DSM265 for Plasmodium falciparum chemoprophylaxis: a randomised, double blinded, phase 1 trial with controlled human malaria infection

Mihály Sulyok, Thomas Rückle, Alexandra Roth, Raymund E Mürbeth, Stephan Chalon, Nicola Kerr, Sonia Schnieper Samec, Nathalie Gobeau, Carlos Lamsfus Calle, Javier Ibáñez, Zita Sulyok, Jana Held, Tamirat Gebru, Patricia Granados, Sina Brückner, Christian Nguetse, Juliana Mengue, Albert Lalremruata, B Kim Lee Sim, Stephen L Hoffman, Jörg J Möhrle, Peter G Kremsner, Benjamin Mordmüller, Mihály Sulyok, Thomas Rückle, Alexandra Roth, Raymund E Mürbeth, Stephan Chalon, Nicola Kerr, Sonia Schnieper Samec, Nathalie Gobeau, Carlos Lamsfus Calle, Javier Ibáñez, Zita Sulyok, Jana Held, Tamirat Gebru, Patricia Granados, Sina Brückner, Christian Nguetse, Juliana Mengue, Albert Lalremruata, B Kim Lee Sim, Stephen L Hoffman, Jörg J Möhrle, Peter G Kremsner, Benjamin Mordmüller

Abstract

Background: A drug for causal (ie, pre-erythrocytic) prophylaxis of Plasmodium falciparum malaria with prolonged activity would substantially advance malaria control. DSM265 is an experimental antimalarial that selectively inhibits the parasite dihydroorotate dehydrogenase. DSM265 shows in vitro activity against liver and blood stages of P falciparum. We assessed the prophylactic activity of DSM265 against controlled human malaria infection (CHMI).

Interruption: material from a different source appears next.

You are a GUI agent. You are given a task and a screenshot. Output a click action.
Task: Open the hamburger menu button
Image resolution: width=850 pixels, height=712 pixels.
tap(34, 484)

Methods: At the Institute of Tropical Medicine, Eberhard Karls University (Tübingen, Germany), healthy, malaria-naive adults were allocated to receive 400 mg DSM265 or placebo either 1 day (cohort 1A) or 7 days (cohort 2) before CHMI by direct venous inoculation (DVI) of 3200 aseptic, purified, cryopreserved P falciparum sporozoites (PfSPZ Challenge; Sanaria Inc, Rockville, MD, USA). An additional group received daily atovaquone-proguanil (250-100 mg) for 9 days, starting 1 day before CHMI (cohort 1B). Allocation to DSM265, atovaquone-proguanil, or placebo was randomised by an interactive web response system. Allocation to cohort 1A and 1B was open-label, within cohorts 1A and 2, allocation to DSM265 and placebo was double-blinded. All treatments were given orally. Volunteers were treated with an antimalarial on day 28, or when parasitaemic, as detected by thick blood smear (TBS) microscopy. The primary efficacy endpoint was time-to-parasitaemia, assessed by TBS. All participants receiving at least one dose of chemoprophylaxis or placebo were considered for safety, those receiving PfSPZ Challenge for efficacy analyses. Log-rank test was used to compare time-to-parasitemia between interventions. The trial was registered with ClinicalTrials.gov, number NCT02450578.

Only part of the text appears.